Text excerpt
====
Over the following months, the patient was followed closely in cardiology and primary care clinics and he has done reasonably well. At his most recent visit (18 months after his initial presentation), the patient had started exercising again and had no symptoms related to his myocarditis. His most recent CMR demonstrated mild dilatation of the left ventricle with normal ejection fraction, some unchanged patchy foci of LGE, and a segmental wall motion abnormality at the inferior and inferolateral mid to apical segments with associated transmural LGE.
====
About this exercise
Pick up the myocarditis case report after its final sentence and write what comes next.

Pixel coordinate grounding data
====
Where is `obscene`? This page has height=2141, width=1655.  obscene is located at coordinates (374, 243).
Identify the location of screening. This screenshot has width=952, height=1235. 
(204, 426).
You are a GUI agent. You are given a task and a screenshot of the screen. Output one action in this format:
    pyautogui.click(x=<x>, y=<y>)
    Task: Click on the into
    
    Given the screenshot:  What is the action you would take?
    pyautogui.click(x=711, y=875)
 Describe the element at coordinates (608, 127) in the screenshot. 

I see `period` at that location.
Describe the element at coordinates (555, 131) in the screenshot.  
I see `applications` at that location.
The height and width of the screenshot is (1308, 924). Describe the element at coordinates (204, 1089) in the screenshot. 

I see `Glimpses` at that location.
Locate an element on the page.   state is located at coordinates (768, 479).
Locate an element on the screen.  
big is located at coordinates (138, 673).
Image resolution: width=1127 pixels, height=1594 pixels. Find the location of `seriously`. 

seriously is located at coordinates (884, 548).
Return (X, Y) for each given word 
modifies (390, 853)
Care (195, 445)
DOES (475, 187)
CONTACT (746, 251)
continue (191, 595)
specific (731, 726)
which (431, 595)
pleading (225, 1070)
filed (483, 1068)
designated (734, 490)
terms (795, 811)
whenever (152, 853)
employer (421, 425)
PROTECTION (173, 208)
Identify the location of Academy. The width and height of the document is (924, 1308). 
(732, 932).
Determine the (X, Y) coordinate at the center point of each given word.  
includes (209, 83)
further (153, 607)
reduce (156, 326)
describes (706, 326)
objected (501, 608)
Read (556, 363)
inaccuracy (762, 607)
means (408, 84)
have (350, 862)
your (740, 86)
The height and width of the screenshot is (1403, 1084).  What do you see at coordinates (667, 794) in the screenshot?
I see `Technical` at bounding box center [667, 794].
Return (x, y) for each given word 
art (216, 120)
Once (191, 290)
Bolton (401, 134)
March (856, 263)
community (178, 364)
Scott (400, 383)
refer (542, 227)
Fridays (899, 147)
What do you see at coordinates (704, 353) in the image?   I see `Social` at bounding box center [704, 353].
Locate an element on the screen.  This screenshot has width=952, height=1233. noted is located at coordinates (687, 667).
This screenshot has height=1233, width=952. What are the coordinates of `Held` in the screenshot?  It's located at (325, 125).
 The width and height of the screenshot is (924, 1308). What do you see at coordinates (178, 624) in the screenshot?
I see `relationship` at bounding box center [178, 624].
====
Result for this task
Discussion▴Top 

In this case, each of the three clinical presentations represented a distinct episode of acute recurrent myocarditis as evidenced by acute development and resolution of symptoms, evolution of ECG findings, trends of cardiac injury biomarker, and signs of acute inflammation, albeit overall progression, by CMR for each presentation. This recurrent pattern over a short period of time (three events over 3 months) posed clinical challenges in assuring the diagnosis. Despite the established diagnosis of myocarditis during the first presentation, the second presentation with similar but more dramatic symptoms and ECG changes caused concern for potential de novo acute MI. Indeed, the focal nature of pathology with inferior ECG changes and corresponding wall motion abnormality closely mimicked STEMI and ultimately led to pursuit of coronary angiography. While angiography remains indicated in these clinical scenarios, this case underscores the potential for recurrent, severe myocarditis that can mimic acute coronary syndrome.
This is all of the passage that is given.